Saturday, September 6, 2008

i want this whole collection so badly

Friday, September 5, 2008

pooring rain


im dying to know. how are u? are u okay? hows evrything?im wondering am i the only one that wonders about all this such things.why should i bother. i dont think he cares. he doesnt care anymore and he doesnt need to know about me anymore, for him, he just stops caring and bother. i wonder if he went through the same missery i did. i would love to see that myself. dont ever wonder and blame me for caring about u because i cant stop it, i never hate the people i once love. you shouldnt either.

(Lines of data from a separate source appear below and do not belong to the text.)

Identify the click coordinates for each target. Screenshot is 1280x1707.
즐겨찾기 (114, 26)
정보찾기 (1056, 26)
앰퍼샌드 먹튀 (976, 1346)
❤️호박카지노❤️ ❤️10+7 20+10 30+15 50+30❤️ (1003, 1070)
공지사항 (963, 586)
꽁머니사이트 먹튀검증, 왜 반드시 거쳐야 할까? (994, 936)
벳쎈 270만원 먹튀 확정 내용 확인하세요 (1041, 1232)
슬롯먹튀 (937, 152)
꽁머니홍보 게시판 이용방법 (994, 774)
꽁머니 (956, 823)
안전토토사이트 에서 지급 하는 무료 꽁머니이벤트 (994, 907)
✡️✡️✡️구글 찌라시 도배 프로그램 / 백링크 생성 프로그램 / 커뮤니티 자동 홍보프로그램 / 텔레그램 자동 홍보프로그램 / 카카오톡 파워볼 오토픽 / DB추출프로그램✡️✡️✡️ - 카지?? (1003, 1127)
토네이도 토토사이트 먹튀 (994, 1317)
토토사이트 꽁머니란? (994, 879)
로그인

I did so much for u and i get nothing. i hate hoping.u gave me all the faith and hope in the world and u torn it all apart.without any simpathy towards me. i just dont want to know u anymore. i really want us to be strangers to one another for evrytime i look at u,for evry flashback i ever had about us and for evrytime i say ur name.it look so easy for u but why couldnt i go through it.that is how cruel life could be. i dont hate u i nvr did. but dont blame me. dont blame me over how u can do it but i cant. im doin evrything i can to erase YOU. as foolish as i can be im learning. im not regretting except for the part, i returned to u. You couldnt even face me and look at me like a real man. i feel much manlier than u. live ur life like it is. im not like u. ive always care. u just dont need it from me.i will never stop caring about u. it hurts it really does.